▶ _TASK PROMPT_:
If a line in the listing below includes the string "table", pull it out.

START DATASET ENTRIES

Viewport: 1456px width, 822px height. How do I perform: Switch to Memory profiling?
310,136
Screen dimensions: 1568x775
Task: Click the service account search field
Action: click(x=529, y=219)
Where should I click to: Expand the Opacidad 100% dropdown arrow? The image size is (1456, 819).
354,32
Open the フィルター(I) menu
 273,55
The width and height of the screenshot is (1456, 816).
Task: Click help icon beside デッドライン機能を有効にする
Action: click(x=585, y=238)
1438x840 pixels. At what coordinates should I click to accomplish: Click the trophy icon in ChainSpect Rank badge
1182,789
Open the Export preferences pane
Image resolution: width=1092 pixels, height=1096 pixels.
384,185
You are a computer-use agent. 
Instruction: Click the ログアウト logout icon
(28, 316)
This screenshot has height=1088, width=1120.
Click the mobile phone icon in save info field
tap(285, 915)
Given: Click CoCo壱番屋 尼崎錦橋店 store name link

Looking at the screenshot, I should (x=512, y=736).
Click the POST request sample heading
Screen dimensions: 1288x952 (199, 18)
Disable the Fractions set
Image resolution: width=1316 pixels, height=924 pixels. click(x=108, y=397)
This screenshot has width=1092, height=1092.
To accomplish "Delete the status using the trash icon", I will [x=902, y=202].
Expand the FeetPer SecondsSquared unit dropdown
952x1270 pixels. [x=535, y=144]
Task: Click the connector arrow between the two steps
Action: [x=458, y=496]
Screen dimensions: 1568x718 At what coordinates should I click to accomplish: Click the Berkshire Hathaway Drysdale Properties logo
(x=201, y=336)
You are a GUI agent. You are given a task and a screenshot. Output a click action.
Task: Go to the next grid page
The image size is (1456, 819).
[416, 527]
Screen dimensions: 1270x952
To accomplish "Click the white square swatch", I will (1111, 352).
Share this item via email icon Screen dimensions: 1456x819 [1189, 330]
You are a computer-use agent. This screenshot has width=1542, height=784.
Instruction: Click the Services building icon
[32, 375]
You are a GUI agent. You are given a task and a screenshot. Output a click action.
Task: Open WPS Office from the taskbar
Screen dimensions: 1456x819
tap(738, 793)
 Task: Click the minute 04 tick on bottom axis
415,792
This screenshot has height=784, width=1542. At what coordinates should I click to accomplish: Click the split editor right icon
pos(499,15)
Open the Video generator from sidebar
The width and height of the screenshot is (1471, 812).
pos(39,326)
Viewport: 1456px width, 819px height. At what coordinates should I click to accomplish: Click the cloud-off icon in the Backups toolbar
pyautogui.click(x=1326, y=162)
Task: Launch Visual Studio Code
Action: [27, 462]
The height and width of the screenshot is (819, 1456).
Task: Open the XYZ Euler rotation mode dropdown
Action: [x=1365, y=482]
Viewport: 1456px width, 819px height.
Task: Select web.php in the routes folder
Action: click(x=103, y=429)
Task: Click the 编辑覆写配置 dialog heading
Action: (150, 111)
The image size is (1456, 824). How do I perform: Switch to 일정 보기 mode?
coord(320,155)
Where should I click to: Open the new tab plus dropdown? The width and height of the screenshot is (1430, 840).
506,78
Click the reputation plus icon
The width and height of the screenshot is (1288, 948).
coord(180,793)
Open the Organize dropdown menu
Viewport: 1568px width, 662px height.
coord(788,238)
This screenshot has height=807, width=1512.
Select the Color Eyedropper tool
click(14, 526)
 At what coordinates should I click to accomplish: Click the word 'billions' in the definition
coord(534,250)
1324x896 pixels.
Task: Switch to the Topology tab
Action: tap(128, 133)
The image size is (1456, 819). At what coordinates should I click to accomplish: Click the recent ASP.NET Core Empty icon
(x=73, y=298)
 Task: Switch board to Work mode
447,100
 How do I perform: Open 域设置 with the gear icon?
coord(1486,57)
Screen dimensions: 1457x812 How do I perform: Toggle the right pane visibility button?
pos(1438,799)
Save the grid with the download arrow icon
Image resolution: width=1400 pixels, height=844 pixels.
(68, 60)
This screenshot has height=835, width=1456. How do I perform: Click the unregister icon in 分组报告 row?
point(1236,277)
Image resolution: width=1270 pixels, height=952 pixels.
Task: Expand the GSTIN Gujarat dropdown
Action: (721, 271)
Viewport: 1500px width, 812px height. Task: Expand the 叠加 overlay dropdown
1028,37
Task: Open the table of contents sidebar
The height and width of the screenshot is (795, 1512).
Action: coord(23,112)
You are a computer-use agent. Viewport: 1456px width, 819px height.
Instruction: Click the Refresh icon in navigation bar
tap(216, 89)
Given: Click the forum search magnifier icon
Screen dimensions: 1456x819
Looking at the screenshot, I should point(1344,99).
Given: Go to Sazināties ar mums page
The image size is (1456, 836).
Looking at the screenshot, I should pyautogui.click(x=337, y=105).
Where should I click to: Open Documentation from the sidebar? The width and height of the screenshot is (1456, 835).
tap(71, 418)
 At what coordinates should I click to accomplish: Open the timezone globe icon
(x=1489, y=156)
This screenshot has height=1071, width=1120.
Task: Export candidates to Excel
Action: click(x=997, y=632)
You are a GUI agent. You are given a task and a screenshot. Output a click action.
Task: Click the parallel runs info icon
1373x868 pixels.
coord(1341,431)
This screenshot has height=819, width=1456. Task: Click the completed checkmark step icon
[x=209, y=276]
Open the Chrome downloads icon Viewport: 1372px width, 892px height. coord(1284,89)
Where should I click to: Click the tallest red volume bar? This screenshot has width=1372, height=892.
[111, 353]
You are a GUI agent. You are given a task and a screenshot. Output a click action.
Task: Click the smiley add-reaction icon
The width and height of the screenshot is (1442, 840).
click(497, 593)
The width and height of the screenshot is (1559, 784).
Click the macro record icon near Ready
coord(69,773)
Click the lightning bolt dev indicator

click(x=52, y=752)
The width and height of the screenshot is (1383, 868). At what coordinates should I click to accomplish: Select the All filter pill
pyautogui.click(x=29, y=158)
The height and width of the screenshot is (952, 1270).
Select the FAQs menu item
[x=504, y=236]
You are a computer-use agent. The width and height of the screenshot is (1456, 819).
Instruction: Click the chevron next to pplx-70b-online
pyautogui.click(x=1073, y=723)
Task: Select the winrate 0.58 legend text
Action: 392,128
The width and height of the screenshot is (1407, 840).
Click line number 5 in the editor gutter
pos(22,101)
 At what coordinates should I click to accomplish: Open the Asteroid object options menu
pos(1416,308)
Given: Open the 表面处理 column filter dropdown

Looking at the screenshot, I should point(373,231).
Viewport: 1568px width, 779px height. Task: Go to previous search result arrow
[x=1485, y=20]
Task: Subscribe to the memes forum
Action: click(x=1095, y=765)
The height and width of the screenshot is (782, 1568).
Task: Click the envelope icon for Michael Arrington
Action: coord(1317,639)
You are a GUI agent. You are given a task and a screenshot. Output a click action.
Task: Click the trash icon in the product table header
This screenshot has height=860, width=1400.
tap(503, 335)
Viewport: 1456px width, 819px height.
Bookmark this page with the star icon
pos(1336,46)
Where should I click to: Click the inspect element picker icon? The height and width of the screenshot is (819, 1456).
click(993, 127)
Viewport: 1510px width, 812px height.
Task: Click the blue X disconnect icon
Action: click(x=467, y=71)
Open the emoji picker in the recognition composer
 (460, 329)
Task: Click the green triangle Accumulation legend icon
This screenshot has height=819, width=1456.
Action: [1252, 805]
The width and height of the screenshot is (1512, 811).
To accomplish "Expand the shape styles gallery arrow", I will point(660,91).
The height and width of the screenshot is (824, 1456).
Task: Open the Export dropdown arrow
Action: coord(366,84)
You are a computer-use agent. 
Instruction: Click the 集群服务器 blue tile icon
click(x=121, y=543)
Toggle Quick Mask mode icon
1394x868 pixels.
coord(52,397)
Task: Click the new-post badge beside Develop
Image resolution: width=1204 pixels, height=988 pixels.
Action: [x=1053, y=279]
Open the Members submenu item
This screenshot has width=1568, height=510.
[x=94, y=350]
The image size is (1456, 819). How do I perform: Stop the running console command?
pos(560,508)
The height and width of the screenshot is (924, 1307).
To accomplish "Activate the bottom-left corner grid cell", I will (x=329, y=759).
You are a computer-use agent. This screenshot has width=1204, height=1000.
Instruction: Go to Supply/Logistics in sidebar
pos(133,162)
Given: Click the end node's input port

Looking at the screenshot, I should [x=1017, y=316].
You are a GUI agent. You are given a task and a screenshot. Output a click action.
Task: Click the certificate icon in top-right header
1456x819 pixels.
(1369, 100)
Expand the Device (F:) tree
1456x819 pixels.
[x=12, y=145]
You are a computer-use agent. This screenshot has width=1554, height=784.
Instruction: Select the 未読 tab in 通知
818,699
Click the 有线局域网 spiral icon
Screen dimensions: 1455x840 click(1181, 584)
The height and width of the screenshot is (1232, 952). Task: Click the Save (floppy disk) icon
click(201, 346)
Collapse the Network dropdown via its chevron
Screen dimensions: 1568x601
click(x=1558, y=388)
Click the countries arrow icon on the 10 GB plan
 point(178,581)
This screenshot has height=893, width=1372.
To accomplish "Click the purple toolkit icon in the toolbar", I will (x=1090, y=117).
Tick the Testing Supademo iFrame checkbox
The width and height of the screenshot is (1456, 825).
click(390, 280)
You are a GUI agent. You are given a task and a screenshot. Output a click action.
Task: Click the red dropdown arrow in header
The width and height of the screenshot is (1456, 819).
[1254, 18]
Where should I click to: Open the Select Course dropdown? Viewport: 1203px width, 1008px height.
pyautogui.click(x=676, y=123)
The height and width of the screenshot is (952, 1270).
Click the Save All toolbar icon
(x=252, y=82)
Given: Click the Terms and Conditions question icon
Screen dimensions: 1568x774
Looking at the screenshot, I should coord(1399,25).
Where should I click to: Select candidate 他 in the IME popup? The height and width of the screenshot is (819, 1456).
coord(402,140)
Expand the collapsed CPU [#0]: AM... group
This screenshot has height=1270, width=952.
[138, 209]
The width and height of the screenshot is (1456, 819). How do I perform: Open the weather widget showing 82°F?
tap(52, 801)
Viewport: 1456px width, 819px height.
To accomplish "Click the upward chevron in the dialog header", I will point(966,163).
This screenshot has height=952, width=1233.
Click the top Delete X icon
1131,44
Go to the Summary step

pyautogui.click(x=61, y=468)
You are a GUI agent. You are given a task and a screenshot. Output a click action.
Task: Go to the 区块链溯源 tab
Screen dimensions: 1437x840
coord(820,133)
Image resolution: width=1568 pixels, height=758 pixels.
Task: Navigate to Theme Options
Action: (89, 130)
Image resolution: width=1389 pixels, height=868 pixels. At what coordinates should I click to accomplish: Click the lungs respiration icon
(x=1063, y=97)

END DATASET ENTRIES

▶ _EXPECTED ANSWER_:
Task: Open the table of contents sidebar
Task: Click the trash icon in the product table header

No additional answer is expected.